This project is in many ways similar to S3Auth, a hosted service which provides a much more complete API to a private S3 bucket. I wrote S3proxy as a faster, simpler solution-- and because S3Auth requires a domain name and access to the CNAME
record in order to function. If you want a more complete API (read: more than just GET/HEAD at the moment) should check them out!
- Serves S3 file objects via standard GET request, optionally providing only a part of a file using the
byte-range
header. - Easy to configure via a the
config.yaml
file-- S3 keys and bucket name is all you need! - Limited support for simple url-rewriting where necessary.
- Uses the werkzeug
SimpleCache
module to cache S3 object identifiers (but not data) in order to reduce latency and lookup times.

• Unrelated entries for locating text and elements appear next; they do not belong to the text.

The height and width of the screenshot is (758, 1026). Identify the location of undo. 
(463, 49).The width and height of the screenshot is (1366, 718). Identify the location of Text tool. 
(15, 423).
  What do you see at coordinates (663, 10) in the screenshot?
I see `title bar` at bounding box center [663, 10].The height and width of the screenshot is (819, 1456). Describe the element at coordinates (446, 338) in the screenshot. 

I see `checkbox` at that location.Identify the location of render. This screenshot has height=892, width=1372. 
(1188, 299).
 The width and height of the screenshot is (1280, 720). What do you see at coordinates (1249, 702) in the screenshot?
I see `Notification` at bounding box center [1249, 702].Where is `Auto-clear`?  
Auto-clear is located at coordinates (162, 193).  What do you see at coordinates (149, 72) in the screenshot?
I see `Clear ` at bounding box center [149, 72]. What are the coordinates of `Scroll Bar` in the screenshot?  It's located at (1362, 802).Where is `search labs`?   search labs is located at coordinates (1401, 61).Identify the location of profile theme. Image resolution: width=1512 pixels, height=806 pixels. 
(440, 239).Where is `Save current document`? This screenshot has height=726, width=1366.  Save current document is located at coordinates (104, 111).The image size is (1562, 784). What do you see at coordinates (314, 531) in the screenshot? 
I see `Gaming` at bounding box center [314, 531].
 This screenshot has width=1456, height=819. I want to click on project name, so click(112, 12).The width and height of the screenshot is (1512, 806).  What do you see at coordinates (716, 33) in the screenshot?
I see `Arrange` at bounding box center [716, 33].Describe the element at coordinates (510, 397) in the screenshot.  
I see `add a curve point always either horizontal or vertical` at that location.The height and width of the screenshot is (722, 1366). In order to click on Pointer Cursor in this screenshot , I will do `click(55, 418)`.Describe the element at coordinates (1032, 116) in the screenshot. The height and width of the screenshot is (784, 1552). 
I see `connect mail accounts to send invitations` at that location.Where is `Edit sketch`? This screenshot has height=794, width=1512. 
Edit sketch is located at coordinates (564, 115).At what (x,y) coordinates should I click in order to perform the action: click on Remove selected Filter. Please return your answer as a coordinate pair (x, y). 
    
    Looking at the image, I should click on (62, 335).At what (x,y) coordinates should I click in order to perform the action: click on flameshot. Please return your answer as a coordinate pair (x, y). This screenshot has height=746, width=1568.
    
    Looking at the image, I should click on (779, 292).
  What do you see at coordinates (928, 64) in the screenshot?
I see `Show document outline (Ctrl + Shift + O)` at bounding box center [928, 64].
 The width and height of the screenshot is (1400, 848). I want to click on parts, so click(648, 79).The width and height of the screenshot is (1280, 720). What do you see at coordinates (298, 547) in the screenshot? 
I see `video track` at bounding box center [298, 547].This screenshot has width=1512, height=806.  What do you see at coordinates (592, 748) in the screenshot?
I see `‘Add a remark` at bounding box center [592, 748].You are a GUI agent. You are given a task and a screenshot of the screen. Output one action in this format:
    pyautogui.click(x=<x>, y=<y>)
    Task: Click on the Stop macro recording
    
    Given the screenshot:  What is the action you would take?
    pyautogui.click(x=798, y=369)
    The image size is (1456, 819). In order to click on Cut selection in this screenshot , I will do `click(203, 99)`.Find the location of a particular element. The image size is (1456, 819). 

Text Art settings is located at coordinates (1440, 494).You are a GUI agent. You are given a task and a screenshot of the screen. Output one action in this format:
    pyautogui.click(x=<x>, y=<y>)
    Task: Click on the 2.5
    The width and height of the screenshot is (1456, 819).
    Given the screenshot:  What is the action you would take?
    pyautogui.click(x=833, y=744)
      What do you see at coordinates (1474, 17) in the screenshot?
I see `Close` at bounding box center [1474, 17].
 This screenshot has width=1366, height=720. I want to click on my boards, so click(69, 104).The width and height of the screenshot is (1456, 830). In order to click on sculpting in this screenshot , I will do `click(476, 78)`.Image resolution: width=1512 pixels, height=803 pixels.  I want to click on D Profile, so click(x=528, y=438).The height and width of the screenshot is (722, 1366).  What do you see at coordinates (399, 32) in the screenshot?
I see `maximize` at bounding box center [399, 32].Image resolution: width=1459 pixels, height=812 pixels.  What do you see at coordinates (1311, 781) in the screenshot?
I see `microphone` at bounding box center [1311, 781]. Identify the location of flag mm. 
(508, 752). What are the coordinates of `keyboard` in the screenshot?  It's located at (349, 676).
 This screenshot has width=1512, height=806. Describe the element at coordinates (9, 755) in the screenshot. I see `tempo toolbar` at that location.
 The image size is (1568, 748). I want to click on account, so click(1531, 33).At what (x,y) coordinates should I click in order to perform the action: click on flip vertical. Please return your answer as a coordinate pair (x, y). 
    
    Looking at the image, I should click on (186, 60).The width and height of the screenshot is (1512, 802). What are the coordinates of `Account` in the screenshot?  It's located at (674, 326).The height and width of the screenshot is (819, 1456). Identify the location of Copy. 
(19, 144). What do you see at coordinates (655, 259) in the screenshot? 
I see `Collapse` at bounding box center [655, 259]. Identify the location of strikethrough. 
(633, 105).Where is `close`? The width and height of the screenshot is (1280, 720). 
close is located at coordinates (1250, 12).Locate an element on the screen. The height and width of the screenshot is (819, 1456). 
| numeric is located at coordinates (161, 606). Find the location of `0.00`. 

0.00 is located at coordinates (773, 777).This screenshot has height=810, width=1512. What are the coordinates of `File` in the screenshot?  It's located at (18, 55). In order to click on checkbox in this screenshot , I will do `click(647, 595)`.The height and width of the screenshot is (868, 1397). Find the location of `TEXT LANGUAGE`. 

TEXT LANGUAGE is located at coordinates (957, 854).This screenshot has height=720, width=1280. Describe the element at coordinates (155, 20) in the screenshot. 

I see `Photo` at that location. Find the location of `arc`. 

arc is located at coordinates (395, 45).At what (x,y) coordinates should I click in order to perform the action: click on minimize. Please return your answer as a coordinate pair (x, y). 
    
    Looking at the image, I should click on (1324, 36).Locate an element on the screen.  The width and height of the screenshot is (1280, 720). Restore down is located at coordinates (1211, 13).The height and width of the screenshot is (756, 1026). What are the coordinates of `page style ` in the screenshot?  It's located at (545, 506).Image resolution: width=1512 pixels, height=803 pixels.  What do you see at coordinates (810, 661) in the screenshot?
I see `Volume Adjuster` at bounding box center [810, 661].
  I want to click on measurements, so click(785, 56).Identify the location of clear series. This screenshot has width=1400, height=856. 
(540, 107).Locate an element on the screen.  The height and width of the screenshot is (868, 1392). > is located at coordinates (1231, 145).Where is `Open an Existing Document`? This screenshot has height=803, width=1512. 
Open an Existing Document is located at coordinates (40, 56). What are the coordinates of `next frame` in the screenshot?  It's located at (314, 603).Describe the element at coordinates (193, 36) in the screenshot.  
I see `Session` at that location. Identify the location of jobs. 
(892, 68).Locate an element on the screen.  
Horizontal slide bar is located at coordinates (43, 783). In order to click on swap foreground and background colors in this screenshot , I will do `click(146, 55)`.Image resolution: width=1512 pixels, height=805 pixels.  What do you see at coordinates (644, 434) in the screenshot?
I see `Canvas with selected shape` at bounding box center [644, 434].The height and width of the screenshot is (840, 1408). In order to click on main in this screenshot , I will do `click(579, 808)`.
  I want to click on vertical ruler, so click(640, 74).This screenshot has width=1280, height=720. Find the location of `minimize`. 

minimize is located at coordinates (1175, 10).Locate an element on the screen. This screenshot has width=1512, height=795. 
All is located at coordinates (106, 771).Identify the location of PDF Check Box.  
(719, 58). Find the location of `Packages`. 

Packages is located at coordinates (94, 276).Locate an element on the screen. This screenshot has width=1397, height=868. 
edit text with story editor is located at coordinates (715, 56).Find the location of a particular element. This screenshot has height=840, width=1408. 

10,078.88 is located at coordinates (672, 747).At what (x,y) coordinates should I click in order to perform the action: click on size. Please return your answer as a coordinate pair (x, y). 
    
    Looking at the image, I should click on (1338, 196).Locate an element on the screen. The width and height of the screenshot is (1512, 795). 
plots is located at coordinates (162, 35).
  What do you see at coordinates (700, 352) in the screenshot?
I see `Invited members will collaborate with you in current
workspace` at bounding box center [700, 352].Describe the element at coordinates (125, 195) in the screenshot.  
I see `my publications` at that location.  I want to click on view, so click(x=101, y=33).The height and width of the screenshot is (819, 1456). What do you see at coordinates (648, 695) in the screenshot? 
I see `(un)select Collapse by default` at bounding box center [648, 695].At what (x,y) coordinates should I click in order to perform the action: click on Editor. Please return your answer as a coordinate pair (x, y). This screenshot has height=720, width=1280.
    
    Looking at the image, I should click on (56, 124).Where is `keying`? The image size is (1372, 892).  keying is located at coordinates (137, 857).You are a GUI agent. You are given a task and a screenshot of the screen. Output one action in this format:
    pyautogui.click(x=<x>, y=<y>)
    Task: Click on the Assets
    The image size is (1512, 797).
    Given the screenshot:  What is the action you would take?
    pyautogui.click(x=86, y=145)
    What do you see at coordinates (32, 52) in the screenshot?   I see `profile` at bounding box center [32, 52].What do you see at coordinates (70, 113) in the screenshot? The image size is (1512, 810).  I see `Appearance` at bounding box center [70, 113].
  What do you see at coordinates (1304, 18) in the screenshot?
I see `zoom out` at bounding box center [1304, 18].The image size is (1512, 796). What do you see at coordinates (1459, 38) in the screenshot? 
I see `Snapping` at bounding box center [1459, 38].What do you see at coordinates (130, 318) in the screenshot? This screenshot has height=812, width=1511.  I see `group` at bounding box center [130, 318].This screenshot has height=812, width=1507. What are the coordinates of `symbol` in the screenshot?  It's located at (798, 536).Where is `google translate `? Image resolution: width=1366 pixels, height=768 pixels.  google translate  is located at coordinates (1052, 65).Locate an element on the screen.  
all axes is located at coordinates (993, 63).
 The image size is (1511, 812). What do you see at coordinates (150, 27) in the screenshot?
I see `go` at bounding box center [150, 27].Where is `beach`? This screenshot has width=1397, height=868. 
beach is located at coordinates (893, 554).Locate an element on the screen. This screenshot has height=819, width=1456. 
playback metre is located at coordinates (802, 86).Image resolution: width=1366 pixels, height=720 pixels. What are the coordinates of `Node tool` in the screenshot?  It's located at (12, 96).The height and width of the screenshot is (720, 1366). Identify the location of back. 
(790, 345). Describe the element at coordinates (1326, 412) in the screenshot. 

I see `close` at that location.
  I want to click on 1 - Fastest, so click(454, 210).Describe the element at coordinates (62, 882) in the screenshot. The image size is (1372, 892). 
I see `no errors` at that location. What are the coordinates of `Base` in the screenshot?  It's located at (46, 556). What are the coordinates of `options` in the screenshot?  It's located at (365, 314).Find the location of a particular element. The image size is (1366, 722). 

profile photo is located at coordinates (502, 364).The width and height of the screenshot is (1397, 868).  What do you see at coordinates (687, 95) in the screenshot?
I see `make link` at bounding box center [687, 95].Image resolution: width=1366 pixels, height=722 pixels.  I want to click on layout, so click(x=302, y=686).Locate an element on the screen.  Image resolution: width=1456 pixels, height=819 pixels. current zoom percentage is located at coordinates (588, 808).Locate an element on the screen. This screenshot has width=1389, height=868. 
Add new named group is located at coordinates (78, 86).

To run S3proxy, you will need:
At the moment, there is no installation. Simply put your AWS keys and bucket name into the config.yaml file:
AWS_ACCESS_KEY_ID: ''
AWS_SECRET_ACCESS_KEY: ''
bucket_name: ''
You may also optionally specify a number of "rewrite" rules. These are simple pairs of a regular expression and a replacement string which can be used to internally redirect (Note, the API does not actually currently send a REST 3XX redirect header) file paths. The example in the config.yaml file reads:
rewrite_rules:
bai_rule:
from: ".bam.bai$"
to: ".bai"
... which will match all url/filenames ending with ".bam.bai" and rewrite this to ".bai".
If you do not wish to use any rewrite_rules, simply leave this commented out.
Once you have filled out the config.yaml file, you can test out S3proxy simply by running on the command line:
python app.py
Note: Running using the built-in flask server is not recommended for anything other than debugging. Refer to these deployment options for instructions on how to set up a flask applicaiton in a WSGI framework.
If you wish to see more debug-level output (headers, etc.), use the --debug
option. You may also specify a yaml configuration file to load using the --config
parameter.
S3proxy should not be used in production-level or open/exposed servers! There is currently no security provided by S3proxy (though I may add basic HTTP authentication later). Once given the AWS credentials, S3proxy will serve any path available to it. And, although I restrict requests to GET and HEAD only, I cannot currently guarantee that a determined person would not be able to execute a PUT/UPDATE/DELETE request using this service. Finally, I highly recommend you create a separate IAM role in AWS with limited access and permisisons to S3 only for use with S3proxy.
- Implement HTTP Basic Authentication to provide some level of security.
- Implement other error codes and basic REST responses.
- Add ability to log to a file and specify a
--log-level
(use the Python logging module)